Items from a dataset
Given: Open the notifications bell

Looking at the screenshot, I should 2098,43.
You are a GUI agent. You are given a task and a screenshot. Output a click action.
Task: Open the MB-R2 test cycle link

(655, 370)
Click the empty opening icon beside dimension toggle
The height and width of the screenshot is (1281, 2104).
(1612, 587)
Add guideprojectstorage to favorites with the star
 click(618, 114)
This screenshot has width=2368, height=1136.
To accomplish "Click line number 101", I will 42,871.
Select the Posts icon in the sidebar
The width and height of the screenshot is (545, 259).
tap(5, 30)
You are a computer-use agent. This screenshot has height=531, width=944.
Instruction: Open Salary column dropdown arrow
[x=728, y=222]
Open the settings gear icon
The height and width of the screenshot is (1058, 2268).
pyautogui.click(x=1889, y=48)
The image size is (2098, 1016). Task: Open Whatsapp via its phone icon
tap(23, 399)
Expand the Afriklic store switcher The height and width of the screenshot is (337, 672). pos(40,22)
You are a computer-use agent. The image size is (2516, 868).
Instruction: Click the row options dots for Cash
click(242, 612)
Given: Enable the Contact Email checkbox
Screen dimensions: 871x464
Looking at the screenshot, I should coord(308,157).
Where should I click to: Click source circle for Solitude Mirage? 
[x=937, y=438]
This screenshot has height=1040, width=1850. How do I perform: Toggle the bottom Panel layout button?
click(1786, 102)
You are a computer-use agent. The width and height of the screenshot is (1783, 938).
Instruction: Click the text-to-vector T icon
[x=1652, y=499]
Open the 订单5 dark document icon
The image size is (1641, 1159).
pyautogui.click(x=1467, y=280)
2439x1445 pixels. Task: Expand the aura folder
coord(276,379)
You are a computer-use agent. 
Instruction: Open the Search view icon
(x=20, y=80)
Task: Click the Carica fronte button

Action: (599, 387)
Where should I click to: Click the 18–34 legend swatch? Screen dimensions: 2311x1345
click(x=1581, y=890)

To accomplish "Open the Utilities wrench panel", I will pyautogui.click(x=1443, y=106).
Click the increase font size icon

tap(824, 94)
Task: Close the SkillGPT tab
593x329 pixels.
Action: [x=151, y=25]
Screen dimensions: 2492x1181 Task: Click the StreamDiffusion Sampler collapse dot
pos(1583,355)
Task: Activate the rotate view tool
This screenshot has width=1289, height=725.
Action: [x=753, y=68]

● Task directions
Each of the entries above is to be repeated exactly.

● Written response
Given: Open the notifications bell

Looking at the screenshot, I should 2098,43.
You are a GUI agent. You are given a task and a screenshot. Output a click action.
Task: Open the MB-R2 test cycle link

(655, 370)
Click the empty opening icon beside dimension toggle
The height and width of the screenshot is (1281, 2104).
(1612, 587)
Add guideprojectstorage to favorites with the star
 click(618, 114)
This screenshot has width=2368, height=1136.
To accomplish "Click line number 101", I will 42,871.
Select the Posts icon in the sidebar
The width and height of the screenshot is (545, 259).
tap(5, 30)
You are a computer-use agent. This screenshot has height=531, width=944.
Instruction: Open Salary column dropdown arrow
[x=728, y=222]
Open the settings gear icon
The height and width of the screenshot is (1058, 2268).
pyautogui.click(x=1889, y=48)
The image size is (2098, 1016). Task: Open Whatsapp via its phone icon
tap(23, 399)
Expand the Afriklic store switcher The height and width of the screenshot is (337, 672). pos(40,22)
You are a computer-use agent. The image size is (2516, 868).
Instruction: Click the row options dots for Cash
click(242, 612)
Given: Enable the Contact Email checkbox
Screen dimensions: 871x464
Looking at the screenshot, I should coord(308,157).
Where should I click to: Click source circle for Solitude Mirage? 
[x=937, y=438]
This screenshot has height=1040, width=1850. How do I perform: Toggle the bottom Panel layout button?
click(1786, 102)
You are a computer-use agent. The width and height of the screenshot is (1783, 938).
Instruction: Click the text-to-vector T icon
[x=1652, y=499]
Open the 订单5 dark document icon
The image size is (1641, 1159).
pyautogui.click(x=1467, y=280)
2439x1445 pixels. Task: Expand the aura folder
coord(276,379)
You are a computer-use agent. 
Instruction: Open the Search view icon
(x=20, y=80)
Task: Click the Carica fronte button

Action: (599, 387)
Where should I click to: Click the 18–34 legend swatch? Screen dimensions: 2311x1345
click(x=1581, y=890)

To accomplish "Open the Utilities wrench panel", I will pyautogui.click(x=1443, y=106).
Click the increase font size icon

tap(824, 94)
Task: Close the SkillGPT tab
593x329 pixels.
Action: [x=151, y=25]
Screen dimensions: 2492x1181 Task: Click the StreamDiffusion Sampler collapse dot
pos(1583,355)
Task: Activate the rotate view tool
This screenshot has width=1289, height=725.
Action: [x=753, y=68]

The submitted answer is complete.